**Work task**
Look through the entries below and show every line containing the word "computer".

___ Supplied records ___

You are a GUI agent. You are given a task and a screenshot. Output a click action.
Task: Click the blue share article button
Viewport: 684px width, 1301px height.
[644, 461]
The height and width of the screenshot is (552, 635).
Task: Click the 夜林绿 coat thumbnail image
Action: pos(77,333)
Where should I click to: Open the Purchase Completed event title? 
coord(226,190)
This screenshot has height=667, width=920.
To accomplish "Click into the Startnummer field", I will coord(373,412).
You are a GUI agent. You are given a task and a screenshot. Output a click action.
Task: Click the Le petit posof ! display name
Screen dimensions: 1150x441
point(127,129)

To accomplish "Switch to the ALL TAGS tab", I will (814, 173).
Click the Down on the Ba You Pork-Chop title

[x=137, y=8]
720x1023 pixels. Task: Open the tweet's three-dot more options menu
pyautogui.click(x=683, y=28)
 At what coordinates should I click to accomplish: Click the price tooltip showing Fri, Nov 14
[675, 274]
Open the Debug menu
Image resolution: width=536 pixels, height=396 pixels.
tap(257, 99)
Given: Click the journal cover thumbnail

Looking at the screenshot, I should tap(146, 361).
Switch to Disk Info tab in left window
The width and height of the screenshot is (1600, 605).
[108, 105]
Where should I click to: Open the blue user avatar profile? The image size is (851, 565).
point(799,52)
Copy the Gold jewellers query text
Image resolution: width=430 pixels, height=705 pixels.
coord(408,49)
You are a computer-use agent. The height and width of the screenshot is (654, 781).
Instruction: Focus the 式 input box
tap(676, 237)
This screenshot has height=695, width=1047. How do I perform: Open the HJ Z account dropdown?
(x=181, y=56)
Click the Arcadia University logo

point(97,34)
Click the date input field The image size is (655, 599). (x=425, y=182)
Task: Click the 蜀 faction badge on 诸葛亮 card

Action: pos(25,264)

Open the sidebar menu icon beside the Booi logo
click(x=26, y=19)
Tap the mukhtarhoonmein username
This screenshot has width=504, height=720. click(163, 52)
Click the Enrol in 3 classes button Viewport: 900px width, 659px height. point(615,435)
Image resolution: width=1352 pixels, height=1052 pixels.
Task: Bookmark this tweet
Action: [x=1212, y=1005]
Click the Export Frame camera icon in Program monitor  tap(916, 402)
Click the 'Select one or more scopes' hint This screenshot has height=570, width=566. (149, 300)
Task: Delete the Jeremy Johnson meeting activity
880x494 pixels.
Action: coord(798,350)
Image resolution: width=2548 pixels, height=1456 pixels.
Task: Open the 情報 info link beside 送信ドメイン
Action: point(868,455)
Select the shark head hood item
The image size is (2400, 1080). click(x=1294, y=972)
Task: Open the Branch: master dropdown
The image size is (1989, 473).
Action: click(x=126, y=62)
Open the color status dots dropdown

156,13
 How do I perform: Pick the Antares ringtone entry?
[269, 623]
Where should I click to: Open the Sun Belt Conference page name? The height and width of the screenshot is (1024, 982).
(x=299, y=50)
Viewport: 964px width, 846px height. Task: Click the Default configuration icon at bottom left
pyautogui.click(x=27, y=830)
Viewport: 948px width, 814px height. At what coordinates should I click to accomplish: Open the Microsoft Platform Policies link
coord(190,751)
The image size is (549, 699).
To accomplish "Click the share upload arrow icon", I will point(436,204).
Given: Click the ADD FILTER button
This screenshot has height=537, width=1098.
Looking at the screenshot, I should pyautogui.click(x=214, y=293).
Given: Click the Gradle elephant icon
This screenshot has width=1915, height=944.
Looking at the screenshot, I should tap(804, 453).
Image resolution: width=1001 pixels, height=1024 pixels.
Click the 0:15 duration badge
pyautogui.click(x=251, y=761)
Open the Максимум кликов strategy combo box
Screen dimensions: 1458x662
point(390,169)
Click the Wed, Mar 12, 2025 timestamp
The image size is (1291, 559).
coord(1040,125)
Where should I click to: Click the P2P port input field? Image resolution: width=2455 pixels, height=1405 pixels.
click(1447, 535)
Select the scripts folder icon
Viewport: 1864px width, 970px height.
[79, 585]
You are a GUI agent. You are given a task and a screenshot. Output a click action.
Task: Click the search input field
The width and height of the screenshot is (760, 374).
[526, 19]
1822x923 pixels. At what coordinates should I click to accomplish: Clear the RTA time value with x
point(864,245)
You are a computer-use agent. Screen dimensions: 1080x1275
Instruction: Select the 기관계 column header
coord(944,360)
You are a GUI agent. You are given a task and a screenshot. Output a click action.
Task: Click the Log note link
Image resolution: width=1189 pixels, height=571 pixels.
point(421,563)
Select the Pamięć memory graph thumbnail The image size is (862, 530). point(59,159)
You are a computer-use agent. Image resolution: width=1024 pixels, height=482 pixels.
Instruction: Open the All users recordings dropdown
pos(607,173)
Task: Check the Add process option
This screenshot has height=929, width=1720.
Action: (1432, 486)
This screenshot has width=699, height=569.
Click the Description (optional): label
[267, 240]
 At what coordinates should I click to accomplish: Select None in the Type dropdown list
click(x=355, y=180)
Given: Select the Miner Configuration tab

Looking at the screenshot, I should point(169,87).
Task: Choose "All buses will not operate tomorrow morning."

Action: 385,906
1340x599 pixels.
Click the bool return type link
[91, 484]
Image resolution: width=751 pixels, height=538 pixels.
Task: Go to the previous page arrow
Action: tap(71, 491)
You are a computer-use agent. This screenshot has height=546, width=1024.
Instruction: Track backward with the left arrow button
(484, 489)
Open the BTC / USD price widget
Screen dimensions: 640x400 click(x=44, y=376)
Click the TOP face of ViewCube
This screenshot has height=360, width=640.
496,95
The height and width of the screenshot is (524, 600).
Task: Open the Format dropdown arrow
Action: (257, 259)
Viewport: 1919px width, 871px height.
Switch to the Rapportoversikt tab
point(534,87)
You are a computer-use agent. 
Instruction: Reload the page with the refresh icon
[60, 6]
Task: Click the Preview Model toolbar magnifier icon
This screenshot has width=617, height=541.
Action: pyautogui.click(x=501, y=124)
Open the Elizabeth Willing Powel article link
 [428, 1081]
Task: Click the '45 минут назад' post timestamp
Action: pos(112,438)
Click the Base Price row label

___

**Written response**
You are a computer-use agent. The height and width of the screenshot is (654, 781).
You are a computer-use agent. Screen dimensions: 1080x1275
You are a computer-use agent. Image resolution: width=1024 pixels, height=482 pixels.
You are a computer-use agent. This screenshot has height=546, width=1024.
You are a computer-use agent. 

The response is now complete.